_What you will do:_ Quote word for word the lines below, beginning with the first and ending with the one that has "aommur@hotmail.com (217, 19)". Drop the pictures.

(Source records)
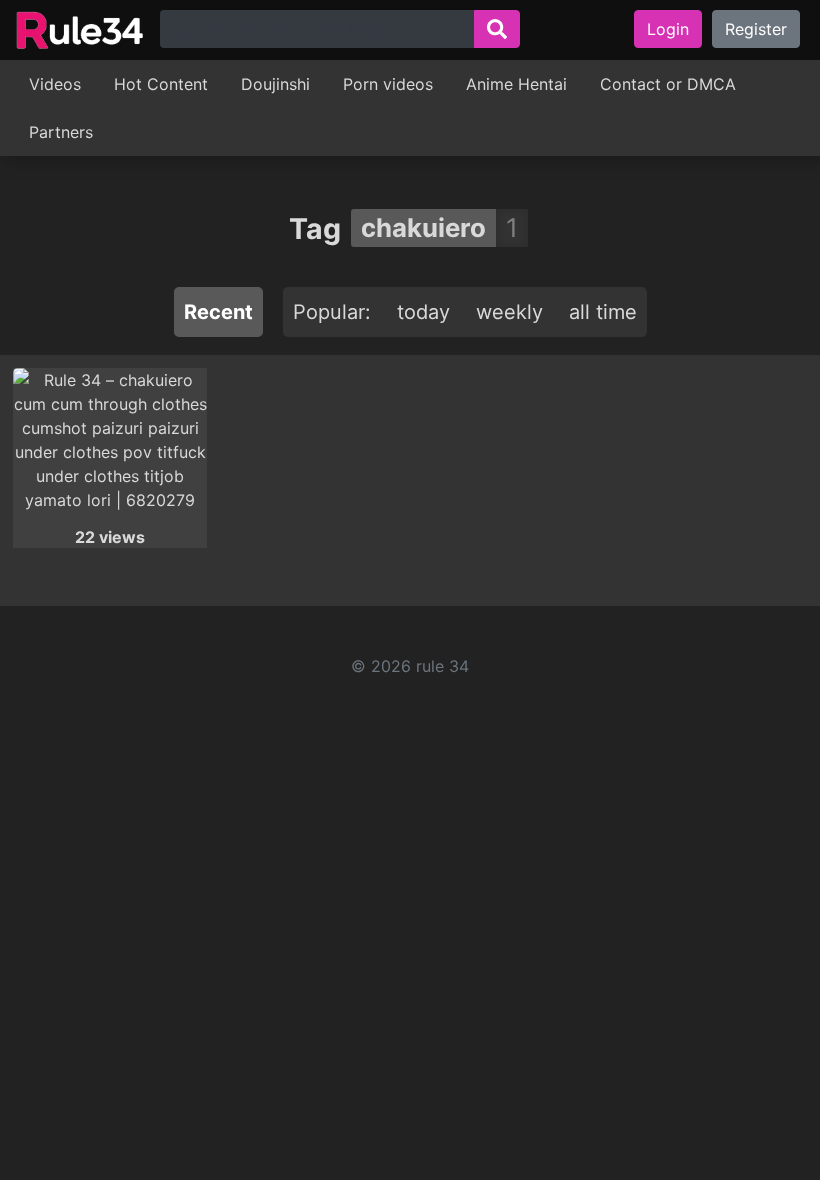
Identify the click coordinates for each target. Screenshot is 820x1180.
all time (603, 312)
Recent (218, 312)
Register (756, 29)
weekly (509, 312)
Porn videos (388, 84)
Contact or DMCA (668, 84)
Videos (55, 84)
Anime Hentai (516, 84)
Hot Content (161, 84)
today (423, 312)
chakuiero (423, 227)
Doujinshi (275, 84)
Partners (61, 132)
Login (668, 29)
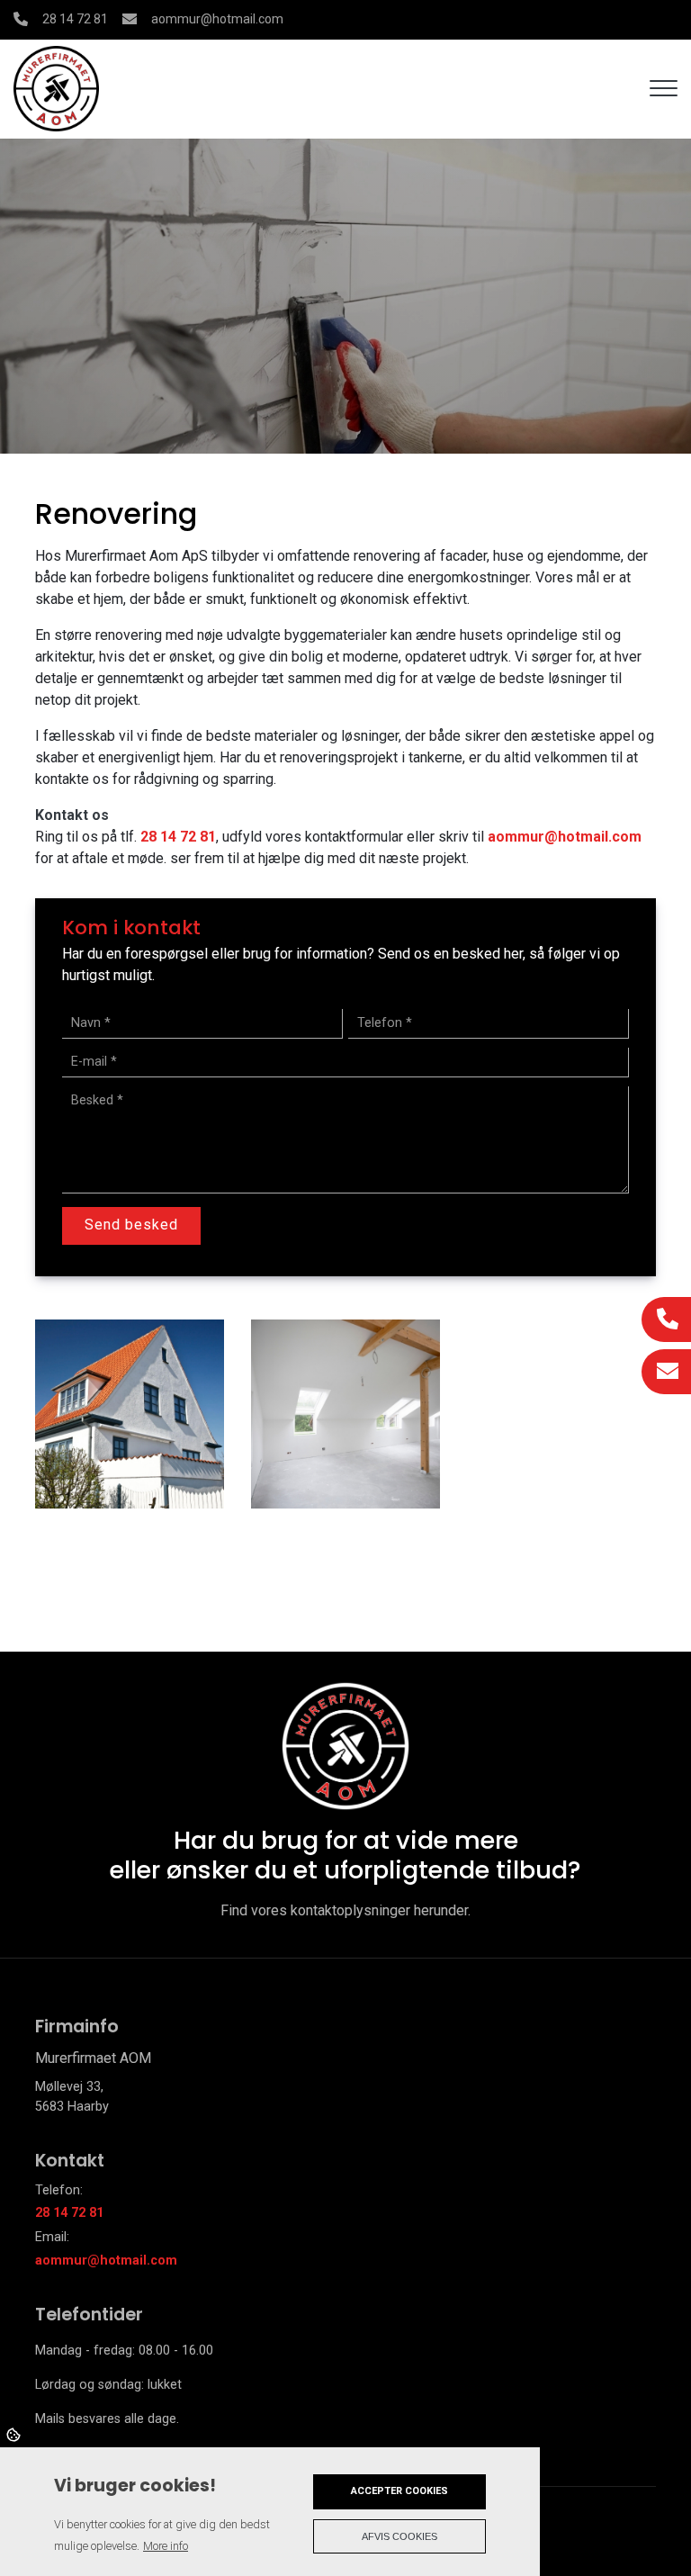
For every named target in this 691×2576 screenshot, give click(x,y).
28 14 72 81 (75, 19)
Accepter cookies (399, 2491)
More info (165, 2546)
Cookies (15, 2433)
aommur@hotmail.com (217, 19)
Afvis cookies (399, 2536)
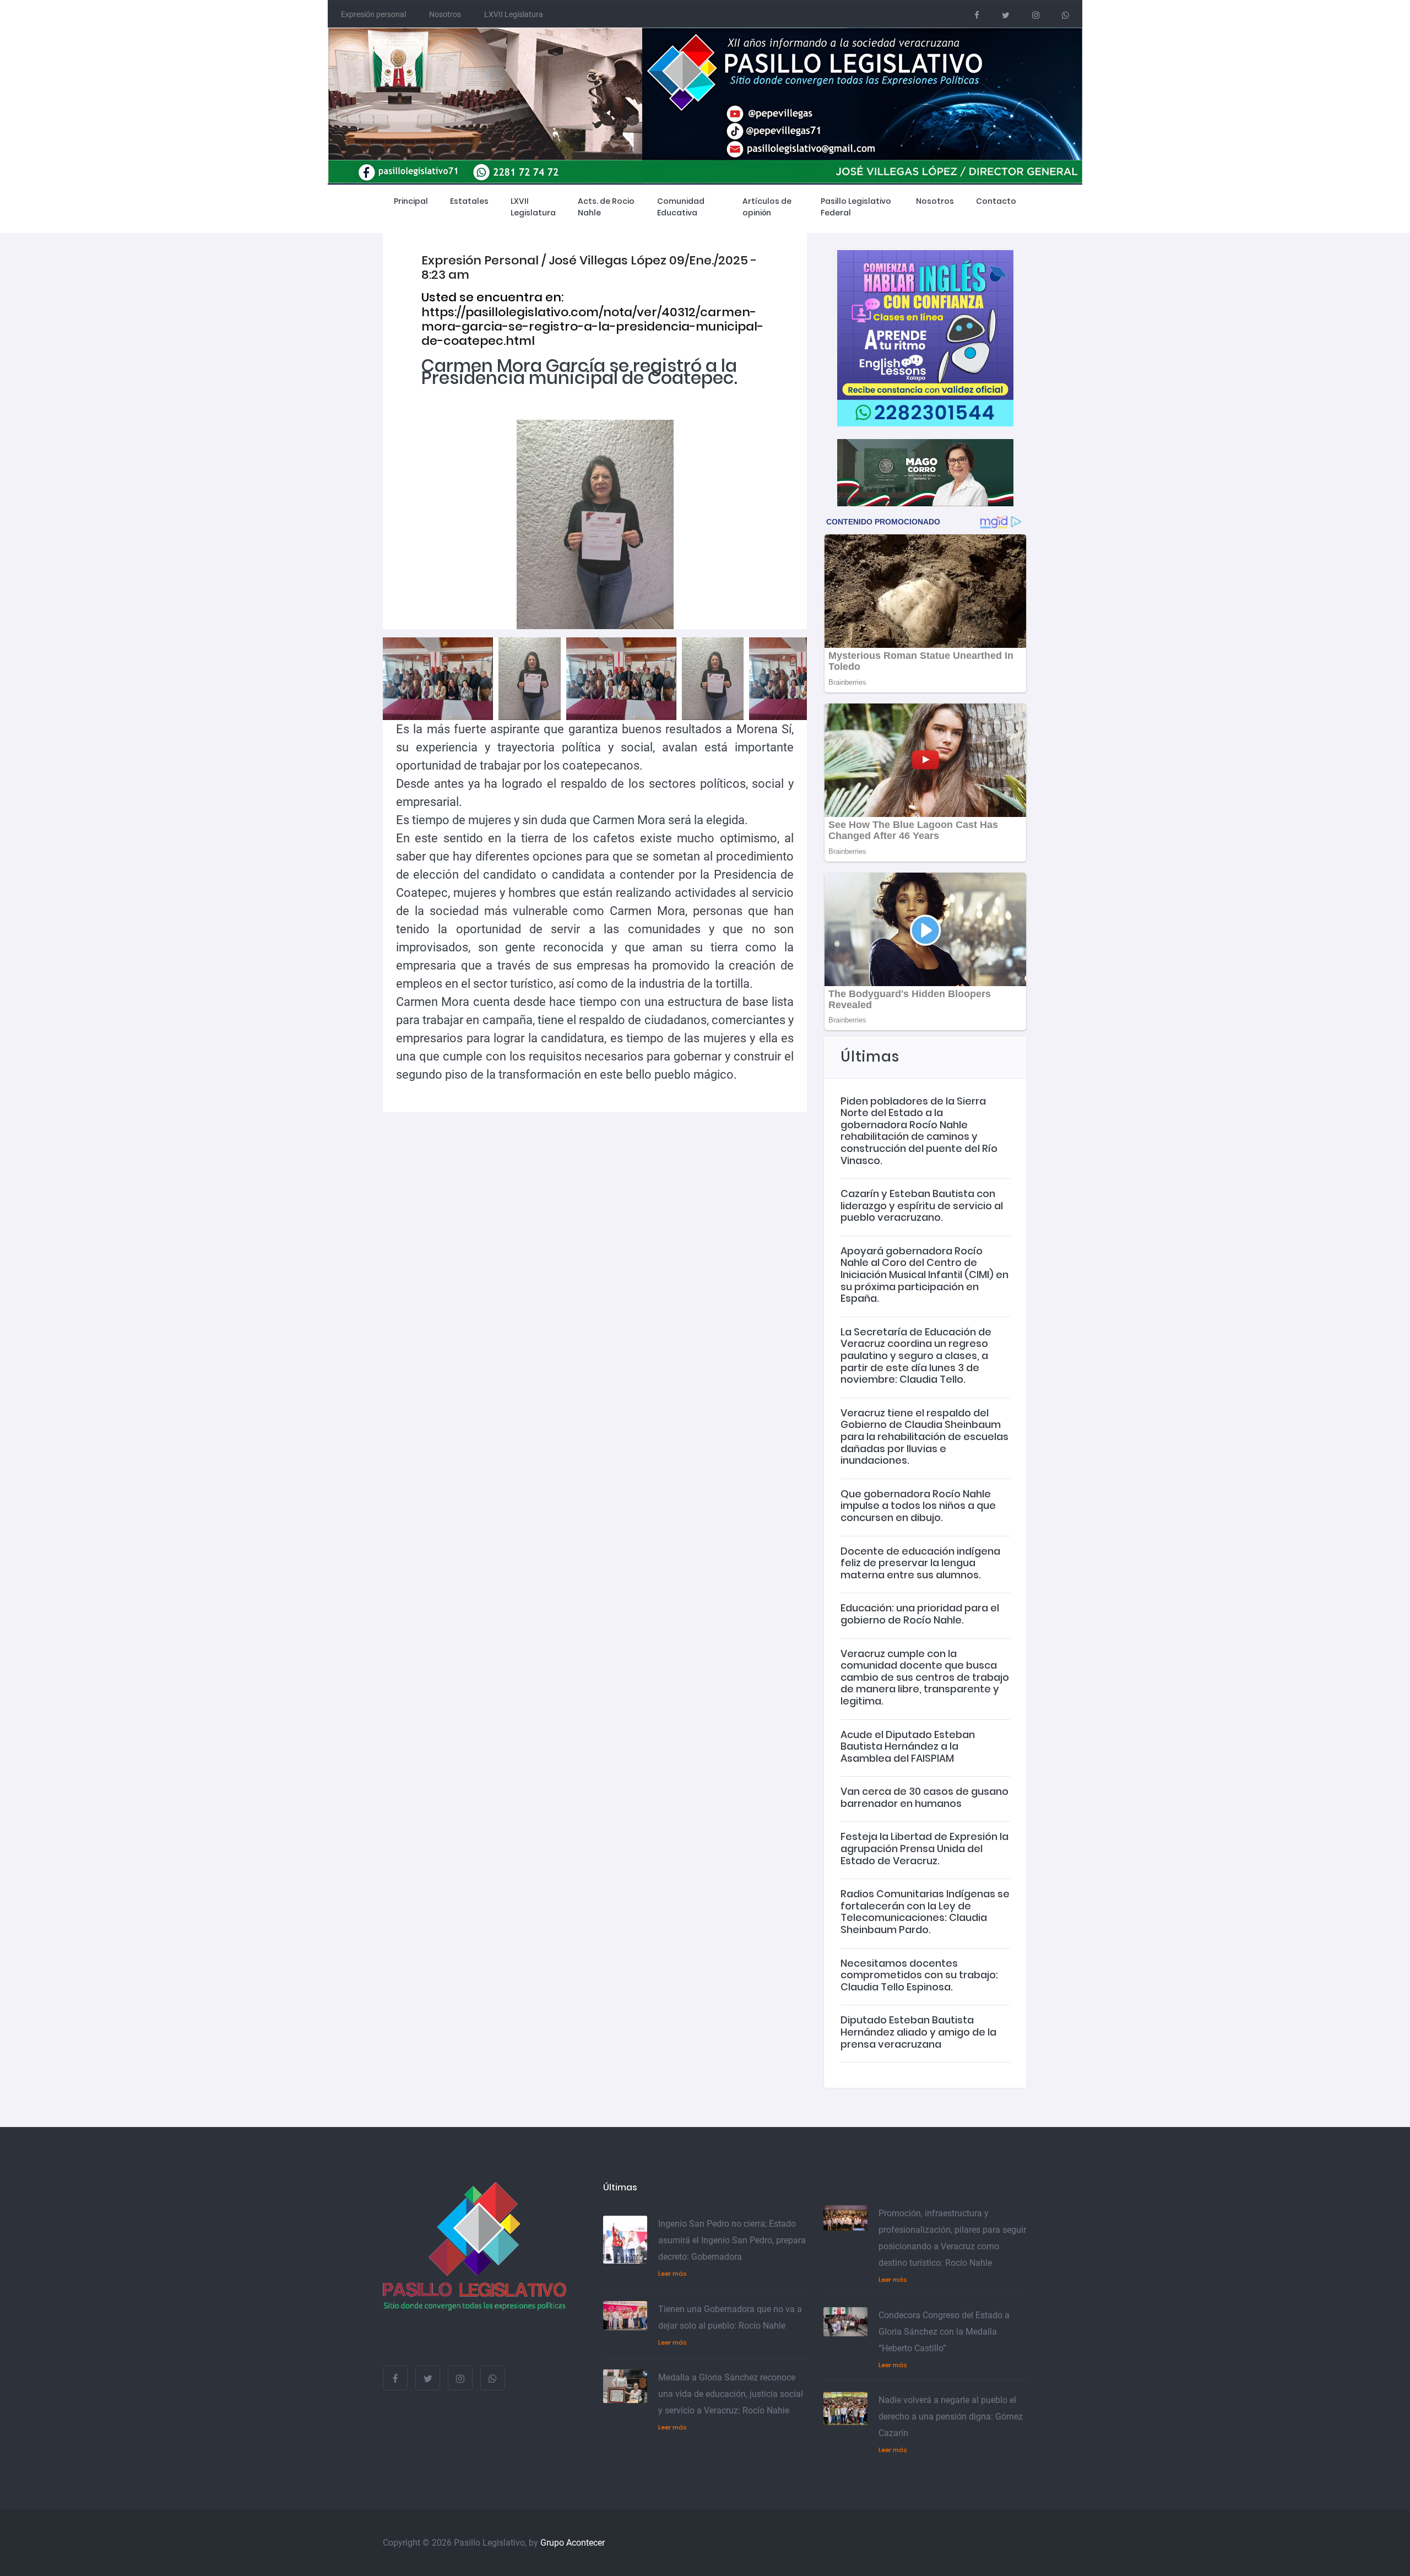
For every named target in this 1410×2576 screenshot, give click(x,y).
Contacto (996, 201)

_Output below:_
Identify the click coordinates for each target. Screenshot is 820x1180.
all time (603, 312)
Recent (218, 312)
Register (756, 29)
weekly (509, 312)
Porn videos (388, 84)
Contact or DMCA (668, 84)
Videos (55, 84)
Anime Hentai (516, 84)
Hot Content (161, 84)
today (423, 312)
chakuiero (423, 227)
Doujinshi (275, 84)
Partners (61, 132)
Login (668, 29)
For every named target in this 691×2576 screenshot, give click(x,y).
28 14 72 81 (75, 19)
Accepter cookies (399, 2491)
More info (165, 2546)
Cookies (15, 2433)
aommur@hotmail.com (217, 19)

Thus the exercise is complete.